* **Problem to work on**: Only one stretch of lines is wanted: the line with "Task: Open the" through the final line of the material. Restate it word for word, minus pictures.

--- Dataset entries Enclosed Below ---

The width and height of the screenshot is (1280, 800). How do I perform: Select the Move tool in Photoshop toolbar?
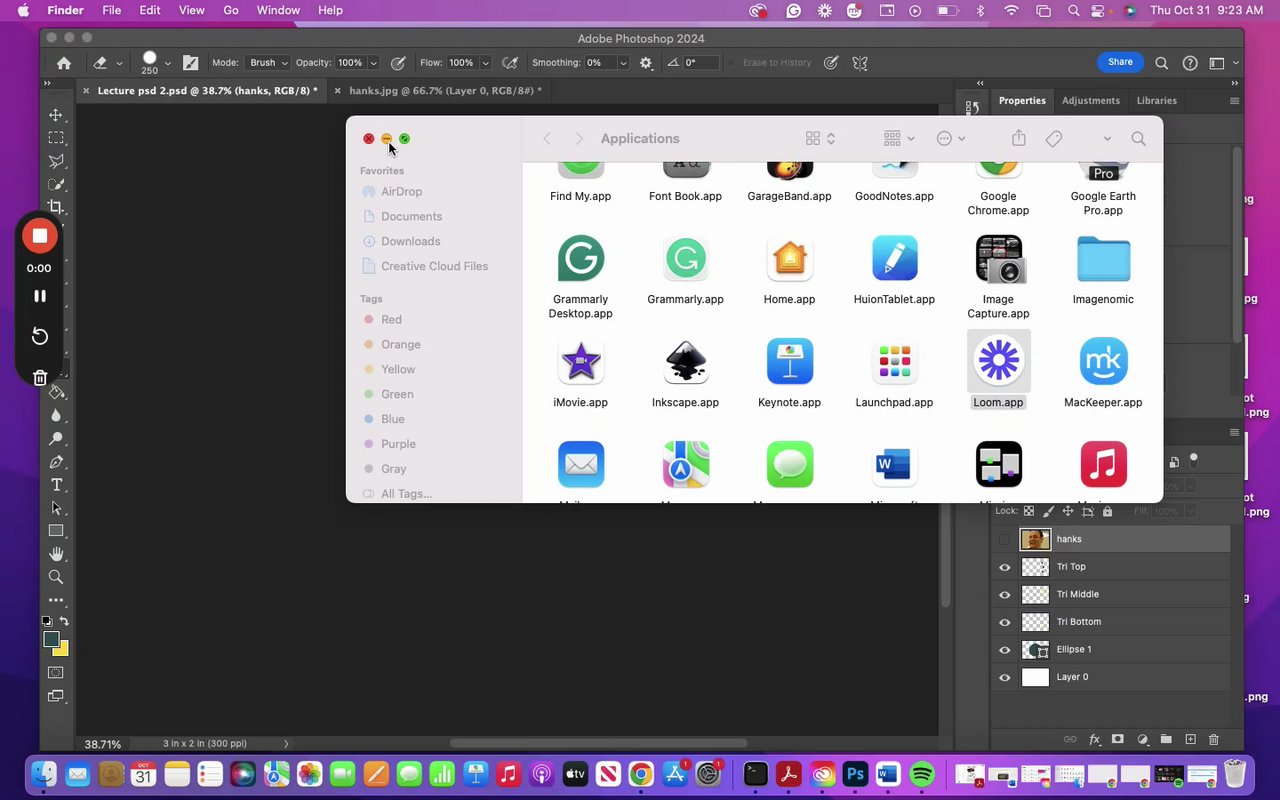tap(56, 115)

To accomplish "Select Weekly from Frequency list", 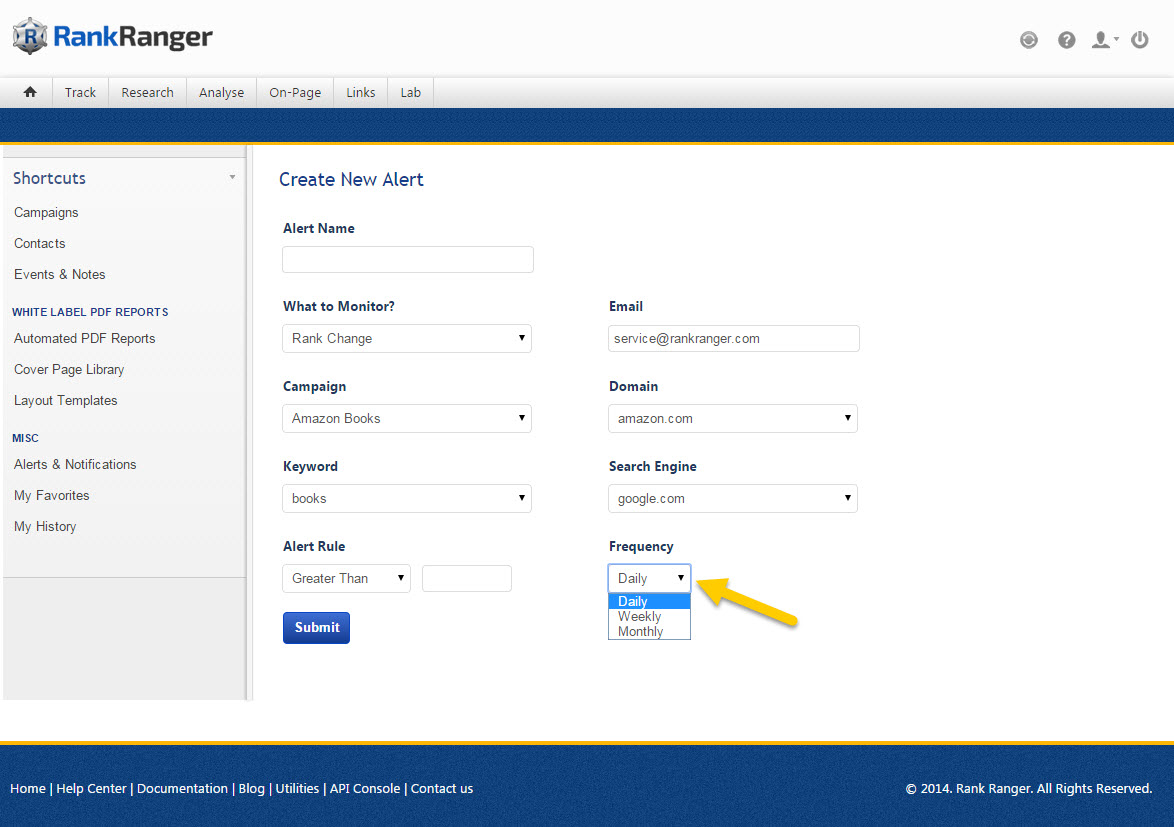I will (640, 617).
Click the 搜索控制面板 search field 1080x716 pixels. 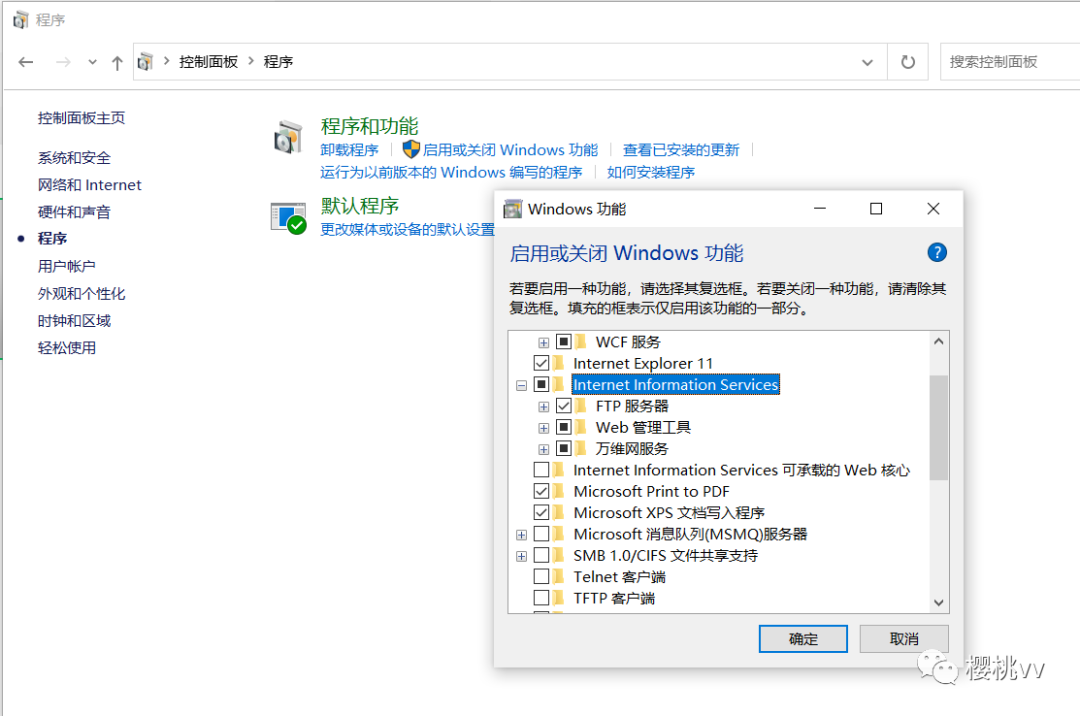(x=1008, y=62)
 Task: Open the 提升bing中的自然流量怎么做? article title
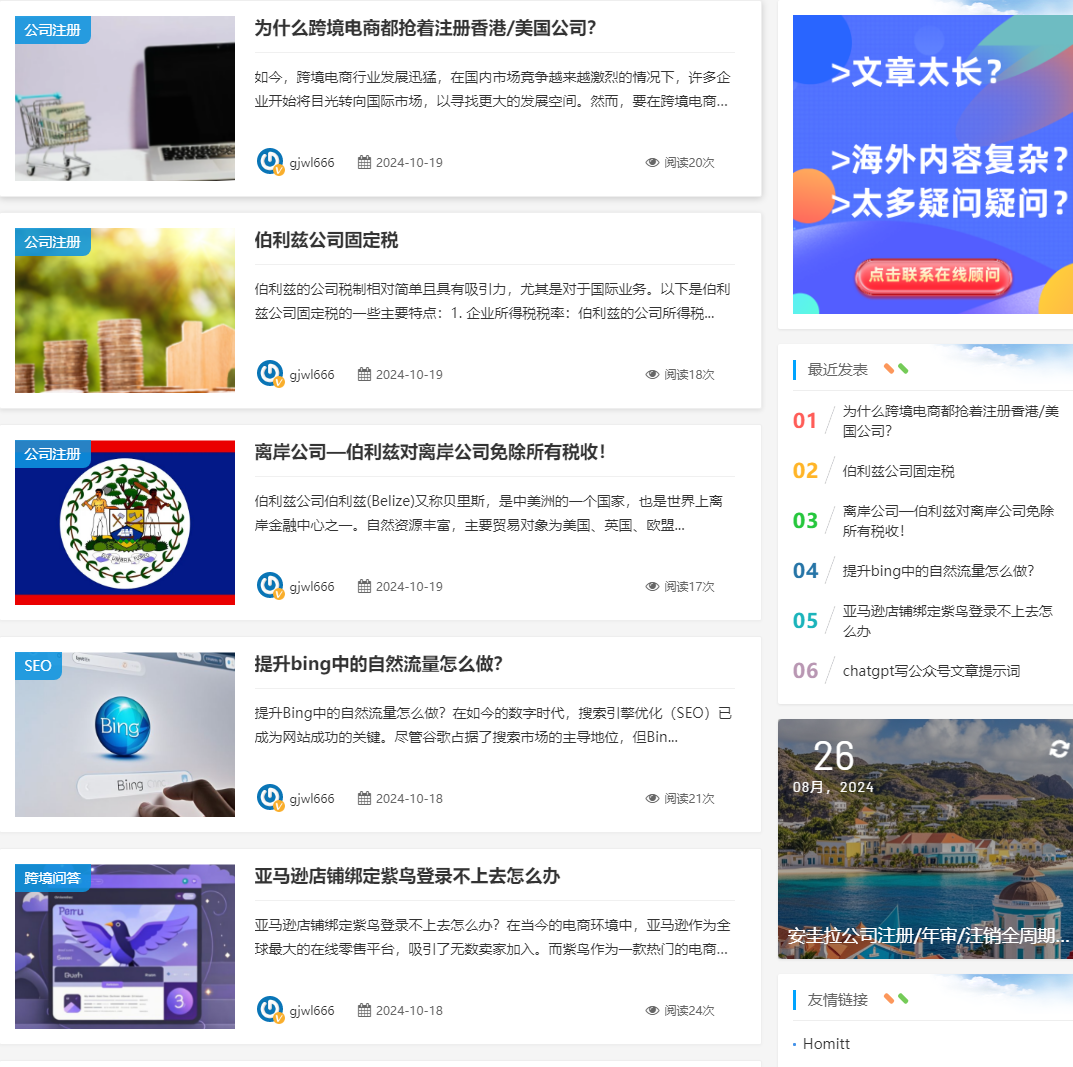[378, 664]
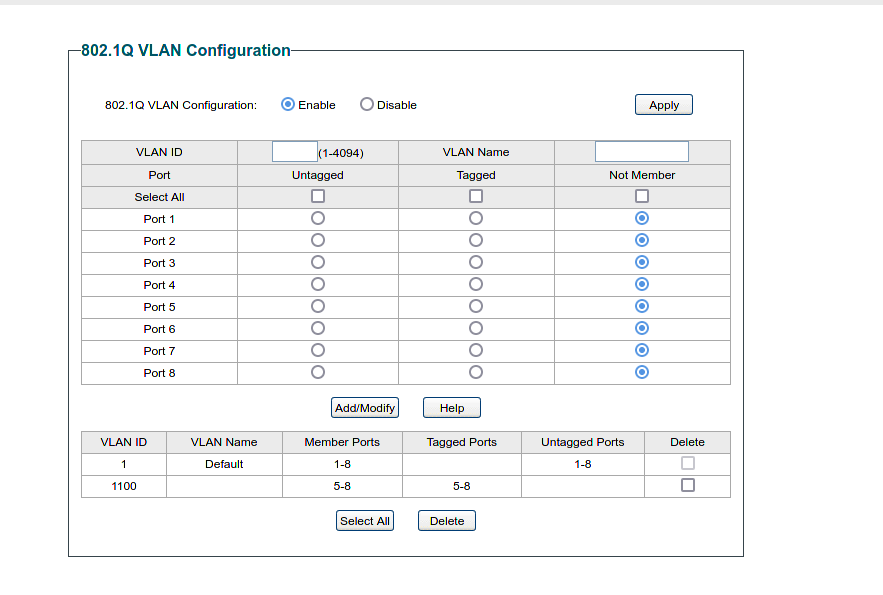This screenshot has width=883, height=595.
Task: Check Select All Tagged checkbox
Action: click(476, 197)
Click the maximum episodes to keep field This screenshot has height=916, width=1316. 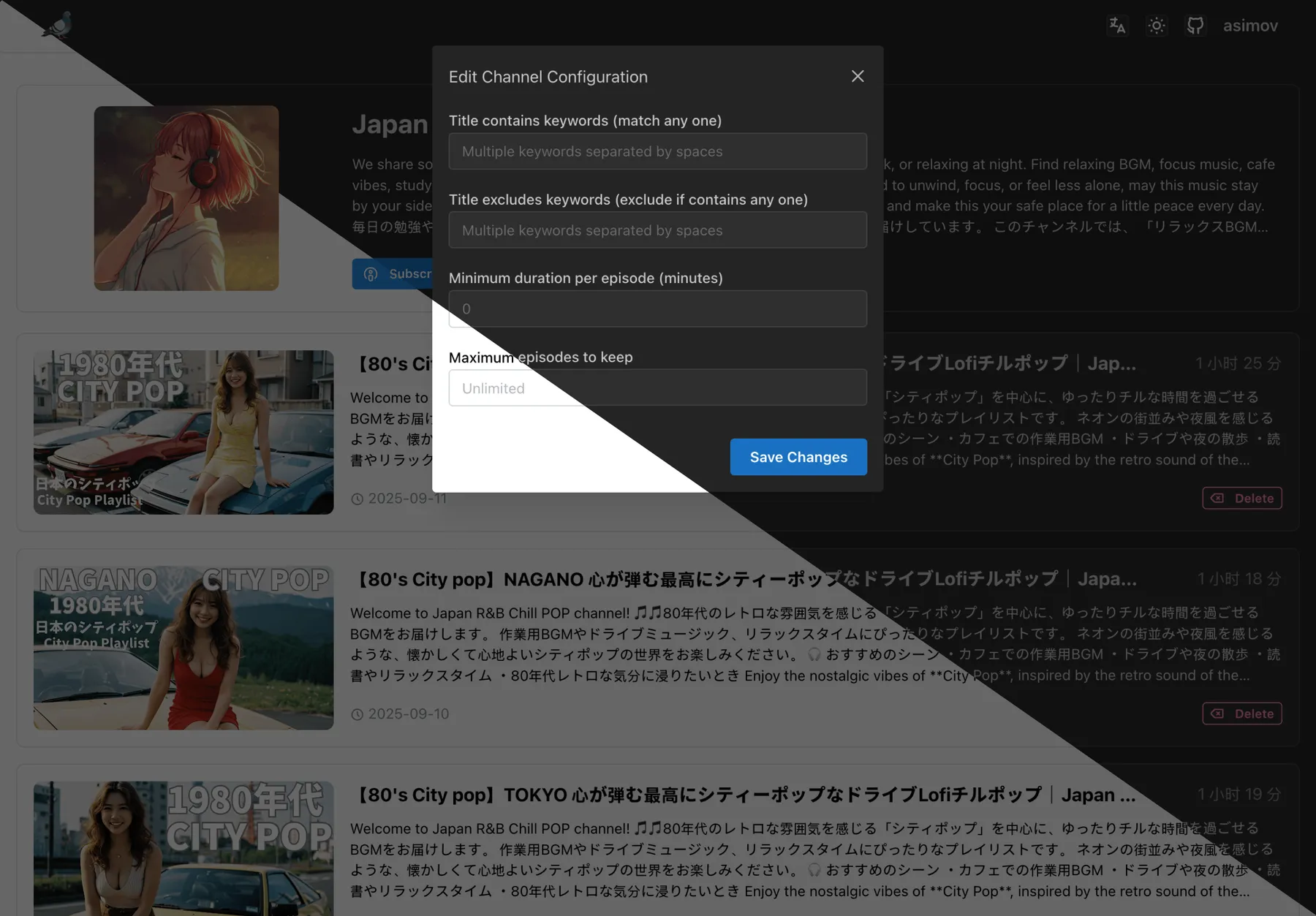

--- End of Enclosed Dataset entries ---

* **Solution**:
 Task: Open the 提升bing中的自然流量怎么做? article title
[378, 664]
This screenshot has width=883, height=595.
Task: Check Select All Tagged checkbox
Action: click(476, 197)
Click the maximum episodes to keep field This screenshot has height=916, width=1316. 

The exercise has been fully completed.